Kejutan justru datang bukan karena aku diterima dan ditempatkan di kelas favorit, kejutan justru datang karena aku sekelas lagi dengan si “alien lucu”. Kebetulan yang menyenangkan pikirku. Aku tidak terlalu memperhatikan, ternyata andi juga cukup pintar dari dulu dan oleh karena itu akhirnya kami berdua menjadi tujuan teman-teman dikelas untuk bertanya berbagai macam mata pelajaran dikelas.

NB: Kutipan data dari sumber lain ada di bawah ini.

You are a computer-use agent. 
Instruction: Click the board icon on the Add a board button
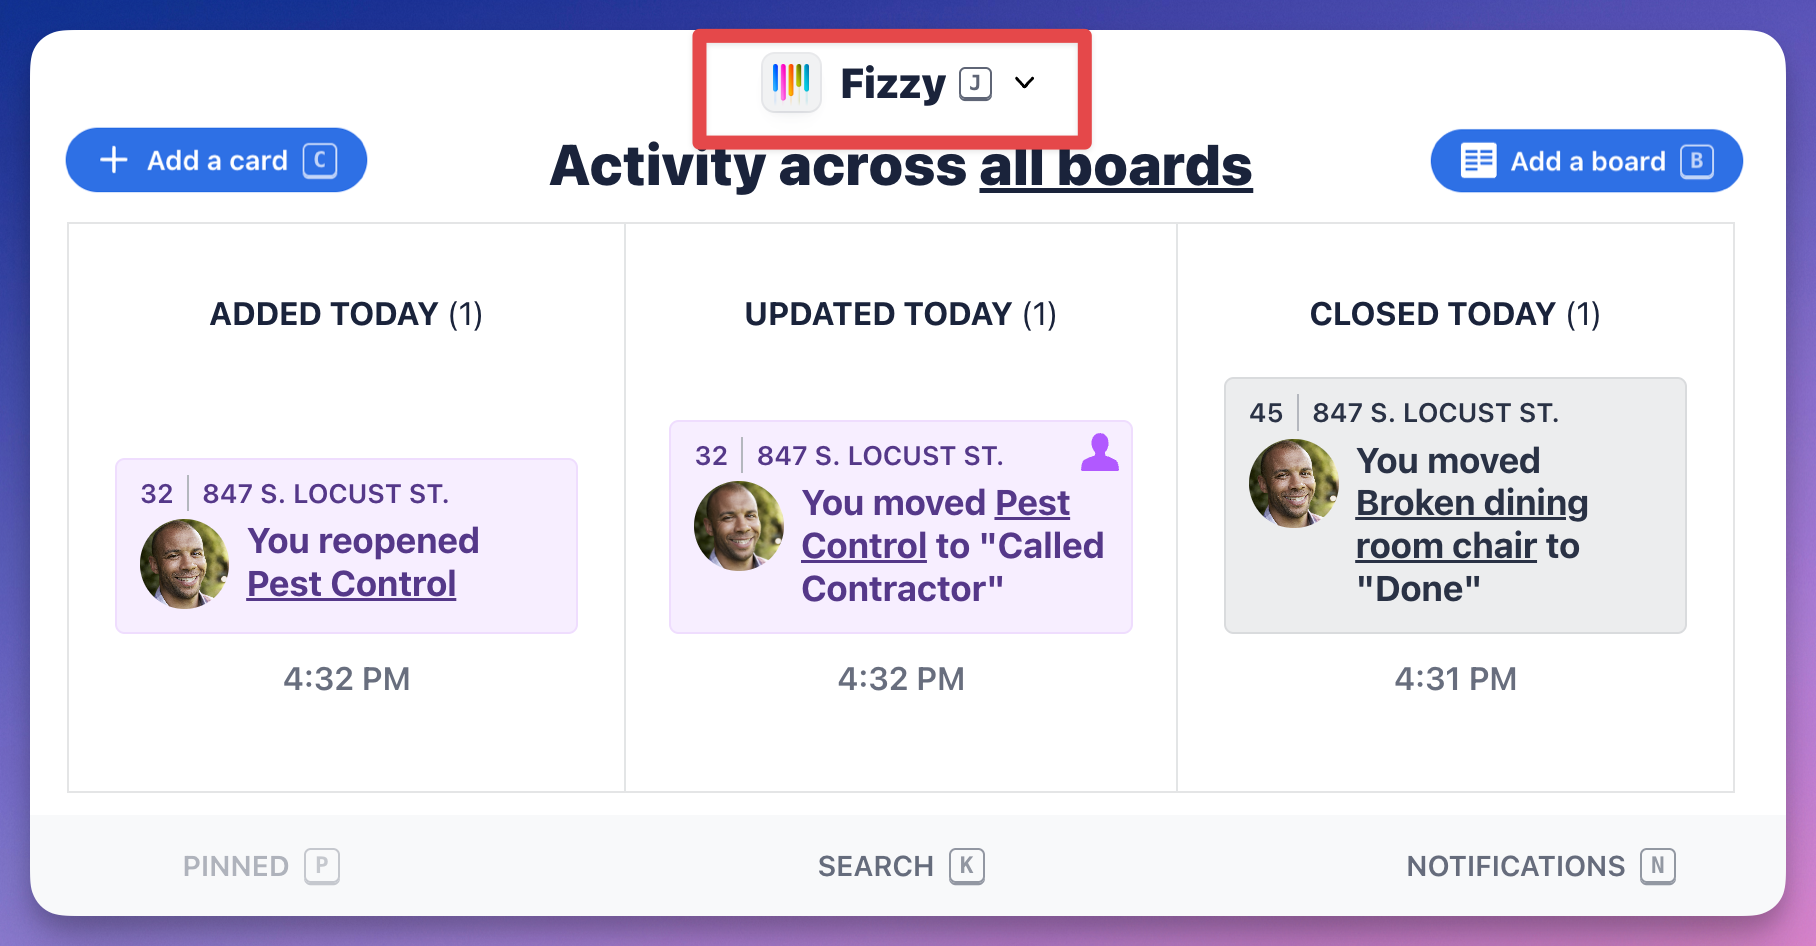(1478, 160)
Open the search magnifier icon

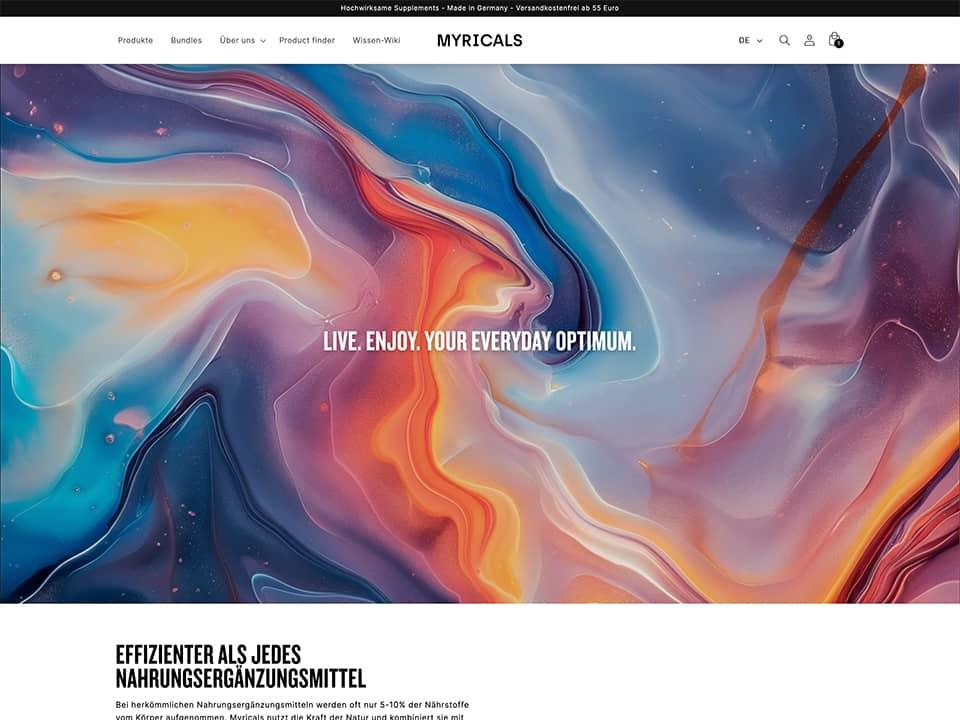tap(784, 41)
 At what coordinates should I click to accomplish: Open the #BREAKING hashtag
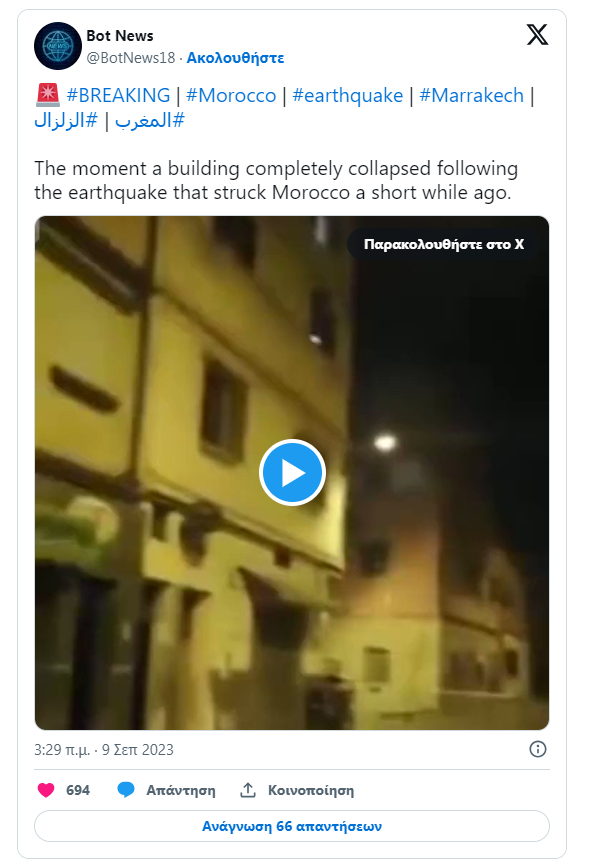(x=118, y=95)
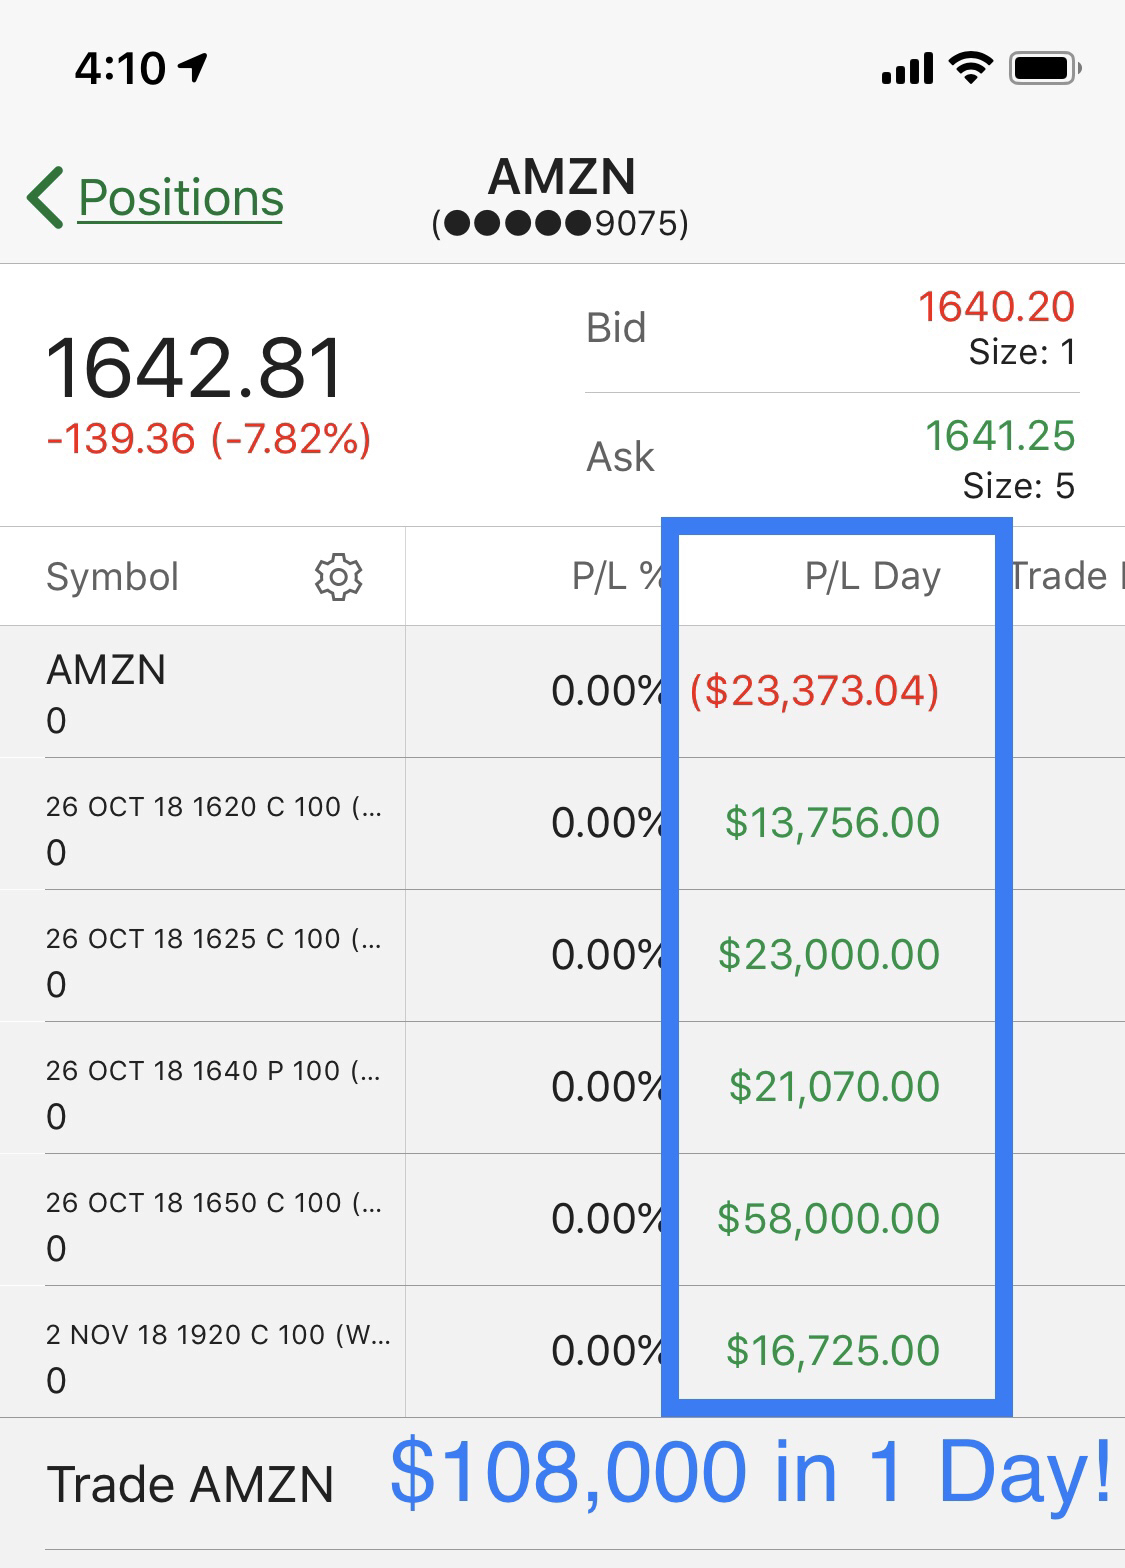Image resolution: width=1125 pixels, height=1568 pixels.
Task: Tap the Bid price 1640.20
Action: [996, 307]
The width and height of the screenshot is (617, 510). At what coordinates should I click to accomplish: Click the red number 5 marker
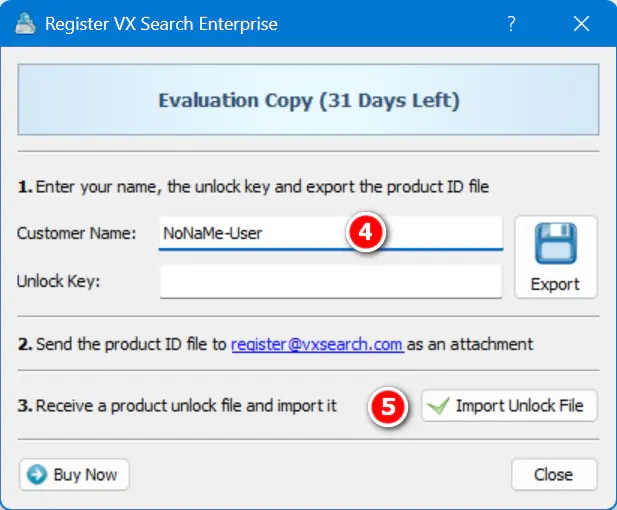pos(388,407)
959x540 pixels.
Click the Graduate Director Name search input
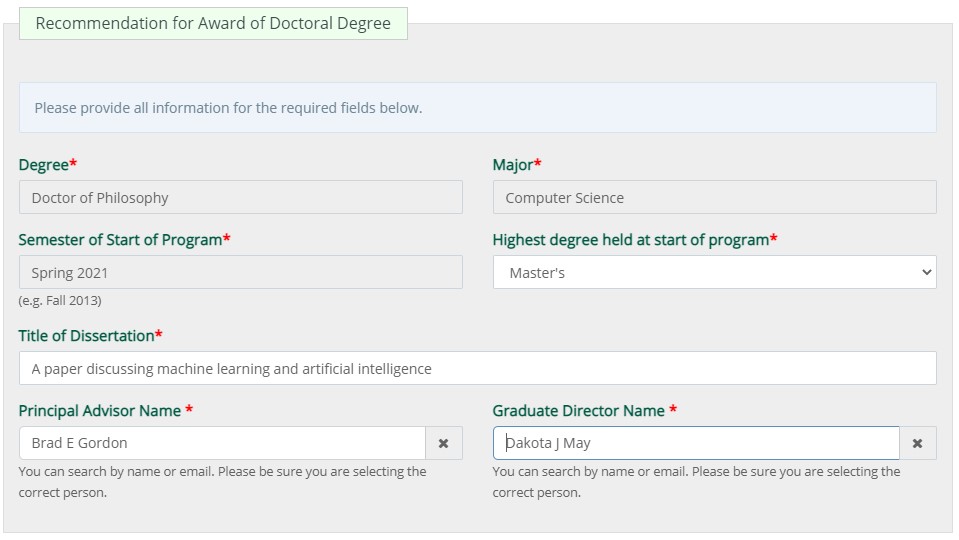tap(696, 443)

Namun ada perbedaan yang sangat signifikan pada diri kami. Tidak seperti diriku yang sangat membenci sastra dan seni karena sangat tidak baku dan terus berubah-ubah, andi malah lebih menyukai kedua mata pelajaran itu. Kami jadi paket lengkap dimana aku yang kuat dibidang ilmu pasti dan andi di bidang ilmu yang menurutku tidak pasti dan berubah-ubah. Karena hal itu akhirnya aku memutuskan untuk menyarankan belajar kelompok, untuk teman-temanku agar menambah pengetahuannya dan untukku sendiri agar aku tidak terlalu tertinggal dibidang yang tidak kusukai. Setidaknya alasan itu yang terfikirkan saat itu, aku harus menjadi lebih baik dan mulai memahami hal selain yang kusukai. Menyenangkan bisa bersama teman-teman diluar jam sekolah.
Fakta kecil yang baru kuketahui setelah hampir setengah tahun kami sma adalah bahwa andi memengkan lomba puisi dan sajak setingkat nasional di saat aku mengikuti olimpiade ku. Andi yang sangat pendiam dan tidak terlalu suka melakukan pembicaraan yang tidak penting ternyata pembuat sajak yang ulung. Pantas saja banyak wanita yang mendambakannya. Aku mengetahui itu saat salah satu temanku menjelaskannya karena dia juga menjadi salah satu kandidat kuat saat itu. Andi tak juga berubah dari kebiasaannya, hanya menoleh dan menganggap itu bukanlah hal yang penting. Aku berfikir kenapa bisa teman-temanku sangat memujanya dengan sifatnya yang sangat buruk itu. Tidak, aku tidak cemburu. Itu hanya bentuk ketidaksukaanku padanya di sisi sifatnya yang sangat dingin. Namun karena aku membutuhkannya aku tetap terlihat sering bersamanya, ditambah lagi dia pindah ke perumahanku setelah 3 bulan masuk sma. Katanya mereka masih menumpang di rumah saudara selama ini dan ayahnya berfikir mereka akan tinggal lama disini, jadi tidak masalah untuk membeli rumah sederhana disini. Setidaknya sampai selesai pendidikan andi disini baru mungkin mereka akan pindah lagi. Karena rumah kami dekat kami lebih sering bertemu dan entah kenapa ibu cukup akrab dengan ibunya andi. Jadi ibu menyarankan kami untuk berteman baik. Karena itu pulalah kami jadi dianggap berpacaran oleh teman-teman disekolah. Aku tidak terlalu memperdulikan rumor bodoh itu, andipun sepertinya begitu. Tapi aku tidak benar-benar yakin karena dalam keadaan apapun dia selalu seperti itu. Ekpresinya sangat susah ditebak. Aku menganggap andi hanyalah sahabatku, walaupun harus kuakui dia sangat menjengkelkan tapi dia adalah teman yang baik dan gelar sahabat menurutku sangat cocok untuknya.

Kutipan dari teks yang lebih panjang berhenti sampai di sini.